Just ask David and Bathsheba. Sure, David was forgiven. Sure, he was used by God to write Scripture after his sin. And yes, God brought some good out of their union in an amazing son named Solomon. But all in all, it would have been far better if David had never laid eyes on Bathsheba. Their firstborn died in infancy. David spent the rest of his life at war. His family was a dysfunctional mess. None of which qualifies as God’s wonderful plan for his life.

The beauty and promise in Romans 8 is not that the bad things will eventually prove to be a good thing. The beauty and promise of this section of Romans 8 is that no matter how bad things may get, God’s ultimate and eternal purpose in the lives of those who love Him and are called according to His purpose won’t be foiled.

Job says in 14:1, "Man born of woman is of few days and full of trouble."  That's good news and bad news.  The bad news is we will have trouble.  Good news is we have but a few days on this nasty old earth.  While we are here we can expect to have trouble.  Those of you that know me know that I am not a pessimist.  I'm not trying to bum you out and make you feel bad.  In fact, just the opposite.  Because I have the ultimate Good News and the only bad news is if you don't accept it.

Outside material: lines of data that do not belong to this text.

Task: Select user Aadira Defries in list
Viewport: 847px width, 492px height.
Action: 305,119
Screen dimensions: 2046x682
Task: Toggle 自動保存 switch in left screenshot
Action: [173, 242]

There were nearly 3500 people who died in the terror attacks on 9/11 if you include the 19 cowards who hijacked the planes and there is nothing I can say to bring back a single one.  No scripture will rewind that day.  But for obedient believers God is working to make even those events work out to our good.  We may never see it this side of Heaven but when we get there God will welcome you with a "Well done good and faithful and obedient servant.  Now let me show you what I was doing in your life during that time."
Tim Keller gives us some insight. He points to the tomb of Lazarus. Jesus is standing there with tears rolling down his face. Jesus isn’t smiling. He’s angry. He’s upset. Why? Because death is a bad thing.
Keller says, “Jesus wasn't thinking, They think that this is a tragedy, but no harm done! I'm about to raise him from the dead. This looks like a bad thing, but it's not. It's really a good thing! It's a way for me to show my glory.”
Keller points out that there is no place in the Bible that teaches us that bad things are really blessings in disguise or that every cloud has a silver lining. Jesus is upset because he hates death. He hates loneliness, alienation, pain, and suffering. But Keller says, “Jesus hates it all so much that he was willing to come into this world and experience it all himself, so that eventually he could destroy it [death] without destroying us.”